Os BCs agem, então, para tentar trazer aos negócios alguma normalidade, injetando liquidez ao sistema e, com o aumento da oferta de compra, ajustando a precificação da cadeia do crédito. O que se pretende com isso é tentar reduzir o custo de concessão de crédito e captação para as empresas, que é parte relevante na determinação do preço de uma ação. Em tese, taxas menores podem incentivar tanto as emissões primárias quanto levar a taxas menores operações de empresas com maior risco.

Uma primeira questão é o tamanho do programa do BC no Brasil, ou seja, qual a injeção de recursos necessária para normalizar os spreads. O Fed poderá usar até US$ 1 trilhão, mas a tranche inicial para a compra de bônus e ETFs de bônus é de US$ 100 bilhões. Esse valor corresponde a perto de 1,5% do total de US$ 7 trilhões desses papéis no mercado dos Estados Unidos.

O mercado brasileiro de debêntures, em fundos independentes, é próximo a R$ 200 bilhões e o número que circula há semanas como suficiente para acalmar esse mercado no Brasil é de R$ 20 bilhões, ou 10% do total. A avaliação dos gestores de crédito privado é que, se fosse para atuar com um valor inferior a este, o BC não iria fazer a PEC. A expectativa é de que ele vai propor um programa “largo”, mas desembolsará muito menos do que esse valor “autorizado”.

O Fed nem precisou começar a atuar, pois só o anúncio, em 23 de março, destravou o mercado para as grandes empresas. Semana passada, 49 companhias americanas levantaram US$ 109 bilhões com títulos high grade, superando o recorde anterior, de US$ 73,5 bilhões, registrado em uma semana de setembro de 2019. Como os tempos são de crise, elas pagaram mais caro para captar, mas entenderam que a taxas valeriam a pena na crise.

Antes da pandemia, as emissões high grade saíam com spread de 100 pontos-base em relação ao Treasury americano.
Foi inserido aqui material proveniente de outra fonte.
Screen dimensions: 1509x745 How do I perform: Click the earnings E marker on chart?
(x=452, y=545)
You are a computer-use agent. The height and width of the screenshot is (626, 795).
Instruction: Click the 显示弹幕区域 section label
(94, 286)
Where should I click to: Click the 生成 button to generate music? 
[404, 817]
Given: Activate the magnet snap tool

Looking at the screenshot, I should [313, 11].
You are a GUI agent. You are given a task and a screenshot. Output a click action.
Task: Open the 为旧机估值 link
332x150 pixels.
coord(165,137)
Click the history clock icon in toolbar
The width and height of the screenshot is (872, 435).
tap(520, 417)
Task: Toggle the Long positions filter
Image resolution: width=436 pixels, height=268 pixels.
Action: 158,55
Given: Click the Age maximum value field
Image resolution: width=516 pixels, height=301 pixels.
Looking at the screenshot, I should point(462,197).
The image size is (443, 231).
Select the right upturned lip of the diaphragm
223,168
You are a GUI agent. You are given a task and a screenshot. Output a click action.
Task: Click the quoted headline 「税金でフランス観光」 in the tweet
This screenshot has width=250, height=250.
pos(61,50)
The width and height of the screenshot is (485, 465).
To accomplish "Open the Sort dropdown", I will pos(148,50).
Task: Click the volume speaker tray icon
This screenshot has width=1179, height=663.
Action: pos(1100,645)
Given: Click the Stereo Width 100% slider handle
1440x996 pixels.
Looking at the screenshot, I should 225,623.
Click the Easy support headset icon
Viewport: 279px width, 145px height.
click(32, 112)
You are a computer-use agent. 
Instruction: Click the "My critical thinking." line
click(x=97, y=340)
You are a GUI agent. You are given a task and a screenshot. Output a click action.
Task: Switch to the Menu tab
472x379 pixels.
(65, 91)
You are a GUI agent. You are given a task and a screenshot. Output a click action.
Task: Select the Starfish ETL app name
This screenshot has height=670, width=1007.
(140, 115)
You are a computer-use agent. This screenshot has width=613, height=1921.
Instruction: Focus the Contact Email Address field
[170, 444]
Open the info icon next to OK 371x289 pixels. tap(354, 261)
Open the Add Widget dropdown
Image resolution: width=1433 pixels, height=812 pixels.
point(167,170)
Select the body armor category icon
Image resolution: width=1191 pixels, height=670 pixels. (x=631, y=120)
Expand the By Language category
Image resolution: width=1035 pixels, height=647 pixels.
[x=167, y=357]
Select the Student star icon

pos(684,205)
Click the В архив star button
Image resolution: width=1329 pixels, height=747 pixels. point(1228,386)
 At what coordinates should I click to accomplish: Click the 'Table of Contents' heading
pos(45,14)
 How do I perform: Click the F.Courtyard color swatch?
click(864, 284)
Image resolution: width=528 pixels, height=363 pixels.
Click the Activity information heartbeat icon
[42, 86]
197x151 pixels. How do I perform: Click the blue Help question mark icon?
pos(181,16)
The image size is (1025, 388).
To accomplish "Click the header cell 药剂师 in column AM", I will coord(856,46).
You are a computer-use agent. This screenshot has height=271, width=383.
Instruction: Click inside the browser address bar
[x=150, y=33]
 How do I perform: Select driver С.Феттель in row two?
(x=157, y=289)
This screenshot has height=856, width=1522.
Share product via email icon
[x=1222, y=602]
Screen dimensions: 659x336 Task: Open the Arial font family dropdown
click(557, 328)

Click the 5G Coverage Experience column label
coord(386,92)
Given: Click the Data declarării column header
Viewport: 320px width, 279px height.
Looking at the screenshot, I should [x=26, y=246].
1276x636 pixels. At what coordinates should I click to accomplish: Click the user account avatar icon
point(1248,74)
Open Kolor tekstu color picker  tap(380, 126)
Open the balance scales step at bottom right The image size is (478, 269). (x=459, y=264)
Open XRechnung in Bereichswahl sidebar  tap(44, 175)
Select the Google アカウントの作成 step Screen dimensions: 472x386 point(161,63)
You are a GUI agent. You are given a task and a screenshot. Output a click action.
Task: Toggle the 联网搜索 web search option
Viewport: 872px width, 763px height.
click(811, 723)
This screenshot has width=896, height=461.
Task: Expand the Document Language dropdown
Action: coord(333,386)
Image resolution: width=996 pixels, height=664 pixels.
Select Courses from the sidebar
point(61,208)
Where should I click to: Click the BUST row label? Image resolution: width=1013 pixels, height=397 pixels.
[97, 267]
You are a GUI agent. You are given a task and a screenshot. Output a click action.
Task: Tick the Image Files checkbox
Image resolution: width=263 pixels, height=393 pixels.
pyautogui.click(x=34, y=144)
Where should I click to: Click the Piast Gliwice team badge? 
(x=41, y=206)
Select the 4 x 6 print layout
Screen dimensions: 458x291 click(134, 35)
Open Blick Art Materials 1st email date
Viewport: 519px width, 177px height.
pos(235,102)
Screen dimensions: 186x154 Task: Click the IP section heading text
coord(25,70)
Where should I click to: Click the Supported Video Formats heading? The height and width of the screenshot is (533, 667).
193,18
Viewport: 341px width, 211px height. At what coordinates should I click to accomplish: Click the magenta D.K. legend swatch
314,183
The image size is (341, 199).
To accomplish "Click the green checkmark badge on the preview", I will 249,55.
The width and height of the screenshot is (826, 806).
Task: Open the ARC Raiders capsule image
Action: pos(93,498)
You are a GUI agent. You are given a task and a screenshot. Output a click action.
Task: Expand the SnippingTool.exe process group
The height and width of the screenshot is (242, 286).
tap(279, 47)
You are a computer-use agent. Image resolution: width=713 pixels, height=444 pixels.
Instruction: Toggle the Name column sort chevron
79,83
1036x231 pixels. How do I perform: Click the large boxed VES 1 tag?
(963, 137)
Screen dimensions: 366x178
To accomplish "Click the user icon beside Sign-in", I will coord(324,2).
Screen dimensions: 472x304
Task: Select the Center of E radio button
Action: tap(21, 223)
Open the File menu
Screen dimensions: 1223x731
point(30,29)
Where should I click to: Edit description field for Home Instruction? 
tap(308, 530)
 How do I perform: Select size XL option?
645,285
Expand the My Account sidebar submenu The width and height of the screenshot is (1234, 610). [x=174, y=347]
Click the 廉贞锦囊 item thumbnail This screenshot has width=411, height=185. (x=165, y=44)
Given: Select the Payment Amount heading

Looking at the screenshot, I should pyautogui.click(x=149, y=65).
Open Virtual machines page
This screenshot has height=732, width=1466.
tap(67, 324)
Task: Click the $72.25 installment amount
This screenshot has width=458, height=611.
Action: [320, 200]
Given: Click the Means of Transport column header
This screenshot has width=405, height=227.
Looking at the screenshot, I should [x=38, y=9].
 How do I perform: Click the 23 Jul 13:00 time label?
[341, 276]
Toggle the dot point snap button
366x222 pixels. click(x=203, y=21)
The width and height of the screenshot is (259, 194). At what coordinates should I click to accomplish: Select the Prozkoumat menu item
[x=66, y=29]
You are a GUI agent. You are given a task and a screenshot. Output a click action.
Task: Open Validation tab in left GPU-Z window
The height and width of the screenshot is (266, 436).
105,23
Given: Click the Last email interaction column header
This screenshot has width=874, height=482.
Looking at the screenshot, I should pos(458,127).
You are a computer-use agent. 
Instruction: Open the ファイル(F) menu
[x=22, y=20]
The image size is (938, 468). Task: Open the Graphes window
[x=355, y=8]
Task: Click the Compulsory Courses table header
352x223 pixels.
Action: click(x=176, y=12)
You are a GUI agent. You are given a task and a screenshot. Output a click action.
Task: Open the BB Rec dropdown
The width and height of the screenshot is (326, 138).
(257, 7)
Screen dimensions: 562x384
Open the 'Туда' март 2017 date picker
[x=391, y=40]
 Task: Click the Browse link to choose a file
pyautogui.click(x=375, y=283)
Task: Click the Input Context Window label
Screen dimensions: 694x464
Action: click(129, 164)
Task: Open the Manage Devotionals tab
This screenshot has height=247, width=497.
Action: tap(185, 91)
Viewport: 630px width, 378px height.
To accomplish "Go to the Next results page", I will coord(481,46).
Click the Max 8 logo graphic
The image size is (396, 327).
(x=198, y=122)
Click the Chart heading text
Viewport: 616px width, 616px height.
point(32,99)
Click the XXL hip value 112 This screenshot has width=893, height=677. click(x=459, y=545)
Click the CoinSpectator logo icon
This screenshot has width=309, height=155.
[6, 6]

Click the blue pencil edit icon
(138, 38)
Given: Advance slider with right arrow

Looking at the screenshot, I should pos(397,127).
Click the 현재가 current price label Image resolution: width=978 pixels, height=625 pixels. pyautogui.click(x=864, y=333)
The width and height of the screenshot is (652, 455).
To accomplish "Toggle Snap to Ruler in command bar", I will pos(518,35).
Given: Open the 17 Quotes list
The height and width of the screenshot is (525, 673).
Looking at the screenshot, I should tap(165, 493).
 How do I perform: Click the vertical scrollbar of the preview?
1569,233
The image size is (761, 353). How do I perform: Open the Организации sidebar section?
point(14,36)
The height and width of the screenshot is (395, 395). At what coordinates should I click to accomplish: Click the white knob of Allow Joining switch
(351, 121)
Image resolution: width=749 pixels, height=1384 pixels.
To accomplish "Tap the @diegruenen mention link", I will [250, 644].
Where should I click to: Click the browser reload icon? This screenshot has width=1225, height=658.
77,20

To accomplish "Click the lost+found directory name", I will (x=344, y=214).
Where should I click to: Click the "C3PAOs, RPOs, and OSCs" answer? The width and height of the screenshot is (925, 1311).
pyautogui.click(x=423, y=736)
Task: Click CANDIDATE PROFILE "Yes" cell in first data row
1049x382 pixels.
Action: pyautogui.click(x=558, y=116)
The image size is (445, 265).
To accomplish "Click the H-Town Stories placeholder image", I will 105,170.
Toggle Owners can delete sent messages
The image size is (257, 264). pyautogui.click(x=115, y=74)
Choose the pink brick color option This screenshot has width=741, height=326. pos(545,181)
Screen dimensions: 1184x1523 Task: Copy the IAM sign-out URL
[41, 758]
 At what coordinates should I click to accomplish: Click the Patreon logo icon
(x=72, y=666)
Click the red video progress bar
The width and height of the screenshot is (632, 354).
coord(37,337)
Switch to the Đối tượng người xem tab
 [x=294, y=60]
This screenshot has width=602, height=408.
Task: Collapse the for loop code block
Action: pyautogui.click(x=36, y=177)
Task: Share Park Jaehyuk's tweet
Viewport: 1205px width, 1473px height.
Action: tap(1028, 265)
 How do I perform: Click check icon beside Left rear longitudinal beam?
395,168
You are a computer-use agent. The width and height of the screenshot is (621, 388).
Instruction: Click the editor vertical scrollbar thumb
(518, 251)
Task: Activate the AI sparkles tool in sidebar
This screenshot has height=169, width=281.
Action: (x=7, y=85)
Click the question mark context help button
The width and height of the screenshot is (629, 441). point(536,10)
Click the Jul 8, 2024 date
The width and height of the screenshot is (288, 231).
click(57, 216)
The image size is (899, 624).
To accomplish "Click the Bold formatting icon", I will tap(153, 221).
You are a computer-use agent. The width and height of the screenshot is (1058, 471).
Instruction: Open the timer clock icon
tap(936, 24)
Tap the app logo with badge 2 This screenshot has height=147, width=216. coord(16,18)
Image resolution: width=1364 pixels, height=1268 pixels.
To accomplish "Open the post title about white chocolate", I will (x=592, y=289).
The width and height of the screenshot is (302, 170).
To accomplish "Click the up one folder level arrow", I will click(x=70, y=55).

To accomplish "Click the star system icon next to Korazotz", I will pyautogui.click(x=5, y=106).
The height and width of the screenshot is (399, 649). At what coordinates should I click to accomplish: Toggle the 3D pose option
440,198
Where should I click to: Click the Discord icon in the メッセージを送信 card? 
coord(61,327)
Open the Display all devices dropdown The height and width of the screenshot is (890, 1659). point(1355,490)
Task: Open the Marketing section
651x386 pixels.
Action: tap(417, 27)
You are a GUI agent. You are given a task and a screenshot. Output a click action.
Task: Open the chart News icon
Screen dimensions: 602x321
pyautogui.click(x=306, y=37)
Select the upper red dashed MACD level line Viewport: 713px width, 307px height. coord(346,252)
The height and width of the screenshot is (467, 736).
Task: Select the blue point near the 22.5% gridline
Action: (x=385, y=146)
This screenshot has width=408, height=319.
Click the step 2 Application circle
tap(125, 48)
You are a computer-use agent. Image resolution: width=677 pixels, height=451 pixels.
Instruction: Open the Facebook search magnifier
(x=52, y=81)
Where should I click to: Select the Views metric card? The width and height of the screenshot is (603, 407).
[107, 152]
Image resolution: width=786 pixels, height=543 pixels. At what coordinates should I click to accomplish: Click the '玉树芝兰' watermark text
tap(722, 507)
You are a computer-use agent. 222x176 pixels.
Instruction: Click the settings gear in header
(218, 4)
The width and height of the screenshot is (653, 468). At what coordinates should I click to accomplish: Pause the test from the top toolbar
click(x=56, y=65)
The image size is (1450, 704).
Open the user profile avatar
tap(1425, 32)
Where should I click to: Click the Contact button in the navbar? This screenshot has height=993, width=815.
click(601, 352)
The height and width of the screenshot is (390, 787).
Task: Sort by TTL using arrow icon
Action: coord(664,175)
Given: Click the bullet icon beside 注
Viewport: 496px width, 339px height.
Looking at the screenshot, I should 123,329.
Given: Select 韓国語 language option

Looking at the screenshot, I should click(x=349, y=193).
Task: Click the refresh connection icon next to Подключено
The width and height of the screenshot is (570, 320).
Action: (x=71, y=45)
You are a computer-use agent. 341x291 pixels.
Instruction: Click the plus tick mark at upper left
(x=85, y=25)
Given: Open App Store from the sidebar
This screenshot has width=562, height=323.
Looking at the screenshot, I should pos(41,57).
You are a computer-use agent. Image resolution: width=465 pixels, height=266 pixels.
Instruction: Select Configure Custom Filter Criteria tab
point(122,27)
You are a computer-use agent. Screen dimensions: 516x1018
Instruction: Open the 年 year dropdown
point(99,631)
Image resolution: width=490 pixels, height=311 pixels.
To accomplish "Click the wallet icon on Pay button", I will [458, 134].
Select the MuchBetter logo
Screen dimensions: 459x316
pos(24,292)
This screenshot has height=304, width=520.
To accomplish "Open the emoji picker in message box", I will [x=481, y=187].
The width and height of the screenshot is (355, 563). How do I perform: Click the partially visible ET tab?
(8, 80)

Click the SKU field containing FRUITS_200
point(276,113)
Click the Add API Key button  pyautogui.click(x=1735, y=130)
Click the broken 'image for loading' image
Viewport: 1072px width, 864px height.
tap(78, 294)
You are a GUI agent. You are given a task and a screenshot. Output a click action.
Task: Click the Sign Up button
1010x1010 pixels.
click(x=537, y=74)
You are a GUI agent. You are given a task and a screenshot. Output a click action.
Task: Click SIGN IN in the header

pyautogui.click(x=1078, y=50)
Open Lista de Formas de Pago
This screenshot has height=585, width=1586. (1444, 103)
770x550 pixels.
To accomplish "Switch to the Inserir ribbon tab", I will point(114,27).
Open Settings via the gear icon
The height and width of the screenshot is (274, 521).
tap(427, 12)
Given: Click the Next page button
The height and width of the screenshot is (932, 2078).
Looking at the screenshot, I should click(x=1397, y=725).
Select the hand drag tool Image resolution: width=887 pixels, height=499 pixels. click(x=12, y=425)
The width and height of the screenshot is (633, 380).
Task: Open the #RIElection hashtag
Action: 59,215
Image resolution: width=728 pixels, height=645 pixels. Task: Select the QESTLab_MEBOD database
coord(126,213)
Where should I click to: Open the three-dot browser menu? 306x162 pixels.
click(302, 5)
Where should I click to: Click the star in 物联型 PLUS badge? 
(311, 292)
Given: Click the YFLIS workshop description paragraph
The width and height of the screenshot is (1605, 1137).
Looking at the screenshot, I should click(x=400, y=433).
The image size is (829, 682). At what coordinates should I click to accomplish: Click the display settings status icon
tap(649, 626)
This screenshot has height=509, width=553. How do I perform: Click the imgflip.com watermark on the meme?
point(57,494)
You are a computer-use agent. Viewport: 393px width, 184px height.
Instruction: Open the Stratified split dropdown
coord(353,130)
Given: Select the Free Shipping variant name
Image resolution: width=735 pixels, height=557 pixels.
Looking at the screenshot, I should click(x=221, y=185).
No auge do estresse, chegaram a 350 pontos-base, mas caíram a 250 após o anúncio. Já no caso dos títulos de maior risco, “high yield”, o mercado segue fechado - segundo a imprensa internacional, há um mês não saem operações.

Por aqui, após o anúncio da PEC, os spreads também acalmaram no mercado secundário, que chegou a ter negociação recorde. O exemplo mais curioso foi do Fleury, que anunciou no dia 31 de março operação de notas promissórias a CDI + 3,96%. Três dias depois, disse que a taxa foi revista para 2,95%. Esse recuo de 1 ponto foi observado em outros papéis no secundário.

A questão é que o mercado de crédito privado brasileiro já estava fechado desde o fim do ano passado, por conta de um ajuste técnico. No primeiro semestre de 2019, a saída do investidor dos fundos DI para o crédito privado, em busca de mais retorno, criou muita demanda para debêntures, o que achatou as taxas. Como os spreads ficaram muito comprimidos, elas deixaram de atrair os investidores, o que levou, no segundo semestre, a resgates nos fundos e paralisação de emissões no mercado primário. Enquanto esse mercado ainda procurava um novo patamar de taxa, veio a pandemia.